I think one of the reasons you struggle is that clustering DNA sequences is not a clearly defined task. In general intention of clustering is to reconstruct, or approximate the relatidness of the DNA seqeunces.
If all these sequences are homologous you can do a multiple sequence alignment (using MAFFT or Clustal) and build a phylogenetic tree (using something like IQ tree). If your prof suggested ClustalW, this is probably what they meant. Evolutionary speaking, that's the optimal method for getting relations of sequences, but they must be "alignable". Also with this many sequences, it will be computationally quite heavy.
For within species relatedness, phylogenetic reconstruction is sometimes impossible, because recombination breaks down the linkage of individual alleles. However, if all of the sequences are long enough, you can do a principal component analysis on SNPs, for example using something like plink. The plot you showed actually looks a lot like PCA (it even has the explained variability on axes).

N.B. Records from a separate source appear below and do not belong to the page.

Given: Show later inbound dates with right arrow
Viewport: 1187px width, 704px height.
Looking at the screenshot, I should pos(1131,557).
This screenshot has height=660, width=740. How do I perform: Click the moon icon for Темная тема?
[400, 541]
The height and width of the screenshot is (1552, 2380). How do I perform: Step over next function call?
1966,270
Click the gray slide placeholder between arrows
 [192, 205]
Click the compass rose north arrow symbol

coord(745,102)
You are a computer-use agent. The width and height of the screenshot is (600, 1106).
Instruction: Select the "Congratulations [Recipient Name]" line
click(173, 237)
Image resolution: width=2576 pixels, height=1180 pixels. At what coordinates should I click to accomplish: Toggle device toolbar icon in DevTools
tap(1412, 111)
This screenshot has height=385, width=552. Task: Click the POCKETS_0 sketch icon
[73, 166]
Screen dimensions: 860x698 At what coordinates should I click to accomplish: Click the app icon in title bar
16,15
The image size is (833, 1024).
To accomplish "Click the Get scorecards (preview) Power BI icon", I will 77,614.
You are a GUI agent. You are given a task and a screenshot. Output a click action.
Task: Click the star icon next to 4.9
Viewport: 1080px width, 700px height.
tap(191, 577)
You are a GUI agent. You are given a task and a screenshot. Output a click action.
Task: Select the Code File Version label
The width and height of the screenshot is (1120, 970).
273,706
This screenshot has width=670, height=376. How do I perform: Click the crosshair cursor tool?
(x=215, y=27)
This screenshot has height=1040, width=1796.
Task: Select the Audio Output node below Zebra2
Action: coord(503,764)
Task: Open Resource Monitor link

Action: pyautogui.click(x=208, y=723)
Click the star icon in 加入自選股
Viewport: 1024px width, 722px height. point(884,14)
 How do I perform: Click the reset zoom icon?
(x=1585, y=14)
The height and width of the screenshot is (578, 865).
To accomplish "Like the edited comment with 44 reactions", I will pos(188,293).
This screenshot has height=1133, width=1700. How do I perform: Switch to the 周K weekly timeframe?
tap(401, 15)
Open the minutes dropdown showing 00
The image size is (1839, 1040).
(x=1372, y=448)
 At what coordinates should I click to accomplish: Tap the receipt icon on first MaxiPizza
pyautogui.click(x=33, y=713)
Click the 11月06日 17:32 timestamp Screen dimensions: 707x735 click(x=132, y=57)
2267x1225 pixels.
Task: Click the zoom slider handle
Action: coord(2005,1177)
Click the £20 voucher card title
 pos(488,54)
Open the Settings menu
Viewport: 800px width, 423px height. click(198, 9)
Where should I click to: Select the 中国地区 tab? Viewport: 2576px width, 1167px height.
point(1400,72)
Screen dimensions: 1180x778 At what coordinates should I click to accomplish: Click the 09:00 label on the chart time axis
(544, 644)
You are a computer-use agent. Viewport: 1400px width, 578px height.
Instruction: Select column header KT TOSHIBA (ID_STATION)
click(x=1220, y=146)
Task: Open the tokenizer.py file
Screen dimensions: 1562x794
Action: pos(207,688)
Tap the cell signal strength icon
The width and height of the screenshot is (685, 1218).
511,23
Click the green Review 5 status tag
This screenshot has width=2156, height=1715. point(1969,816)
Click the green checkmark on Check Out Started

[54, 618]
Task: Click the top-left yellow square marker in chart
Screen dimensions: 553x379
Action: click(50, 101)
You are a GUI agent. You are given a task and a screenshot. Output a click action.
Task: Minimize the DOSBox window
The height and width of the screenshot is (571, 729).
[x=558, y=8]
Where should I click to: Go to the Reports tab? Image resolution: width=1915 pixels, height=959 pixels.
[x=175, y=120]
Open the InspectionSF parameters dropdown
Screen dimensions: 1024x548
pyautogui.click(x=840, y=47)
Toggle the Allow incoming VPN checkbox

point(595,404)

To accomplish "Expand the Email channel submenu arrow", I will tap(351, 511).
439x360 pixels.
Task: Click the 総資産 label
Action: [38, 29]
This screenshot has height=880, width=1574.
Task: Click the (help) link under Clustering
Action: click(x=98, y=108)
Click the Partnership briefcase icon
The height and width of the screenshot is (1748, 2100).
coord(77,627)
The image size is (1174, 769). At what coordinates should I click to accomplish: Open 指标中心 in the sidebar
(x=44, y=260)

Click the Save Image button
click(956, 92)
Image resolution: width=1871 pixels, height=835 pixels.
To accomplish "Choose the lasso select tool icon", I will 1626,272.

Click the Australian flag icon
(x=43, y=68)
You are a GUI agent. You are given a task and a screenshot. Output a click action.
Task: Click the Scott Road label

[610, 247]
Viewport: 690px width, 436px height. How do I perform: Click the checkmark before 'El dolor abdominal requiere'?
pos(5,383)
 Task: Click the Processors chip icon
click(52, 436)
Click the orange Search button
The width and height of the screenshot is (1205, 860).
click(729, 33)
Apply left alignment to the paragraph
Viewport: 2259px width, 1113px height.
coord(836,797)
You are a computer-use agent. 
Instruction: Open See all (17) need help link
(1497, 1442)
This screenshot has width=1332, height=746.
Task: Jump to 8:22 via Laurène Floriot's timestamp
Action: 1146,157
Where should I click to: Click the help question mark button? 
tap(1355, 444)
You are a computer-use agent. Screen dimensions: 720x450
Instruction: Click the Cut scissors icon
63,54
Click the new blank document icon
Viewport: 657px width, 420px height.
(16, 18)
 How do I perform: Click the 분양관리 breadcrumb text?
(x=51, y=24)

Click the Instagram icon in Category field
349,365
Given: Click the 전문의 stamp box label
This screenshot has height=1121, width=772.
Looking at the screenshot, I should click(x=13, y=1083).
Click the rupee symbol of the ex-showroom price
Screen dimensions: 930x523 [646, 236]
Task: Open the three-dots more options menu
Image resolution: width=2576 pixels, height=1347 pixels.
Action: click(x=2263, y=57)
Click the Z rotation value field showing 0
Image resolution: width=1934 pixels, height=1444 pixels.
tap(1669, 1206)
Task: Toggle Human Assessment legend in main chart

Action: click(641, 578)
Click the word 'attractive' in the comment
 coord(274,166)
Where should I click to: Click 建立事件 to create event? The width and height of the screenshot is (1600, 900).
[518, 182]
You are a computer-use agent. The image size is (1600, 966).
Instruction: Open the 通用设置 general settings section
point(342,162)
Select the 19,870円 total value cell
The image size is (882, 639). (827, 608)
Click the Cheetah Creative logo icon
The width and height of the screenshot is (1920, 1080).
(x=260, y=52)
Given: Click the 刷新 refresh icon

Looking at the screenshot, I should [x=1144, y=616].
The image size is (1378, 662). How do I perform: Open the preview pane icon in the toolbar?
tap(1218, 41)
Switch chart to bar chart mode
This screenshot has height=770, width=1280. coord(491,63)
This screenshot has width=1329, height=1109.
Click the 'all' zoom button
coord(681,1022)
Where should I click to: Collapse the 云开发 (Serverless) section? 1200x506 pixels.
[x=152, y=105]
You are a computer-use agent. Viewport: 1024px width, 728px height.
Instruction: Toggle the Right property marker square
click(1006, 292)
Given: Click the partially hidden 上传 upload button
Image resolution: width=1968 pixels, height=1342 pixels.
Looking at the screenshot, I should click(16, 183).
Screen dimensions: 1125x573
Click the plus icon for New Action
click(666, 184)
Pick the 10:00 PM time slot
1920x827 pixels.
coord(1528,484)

Finally, regardless of their relationship, you can always do a dendrogram based on a similarity matrix, but for that, you need to define similarity. That will be usually something kmer-based. I am not following this field very closely lately, but there are some recent papers about kmer-based clusterings, like this one.
When looking for the paper I also run into this one, which proposes genome clustering using "Inter-nucleotide Covariance". No idea how useful/sound it is. Just found the abstract quite interesting.
Long story short, it really depends on what you are after and what are your sequences! If you can build a reliable tree, it is the most powerful way to determine the relationships among sequences.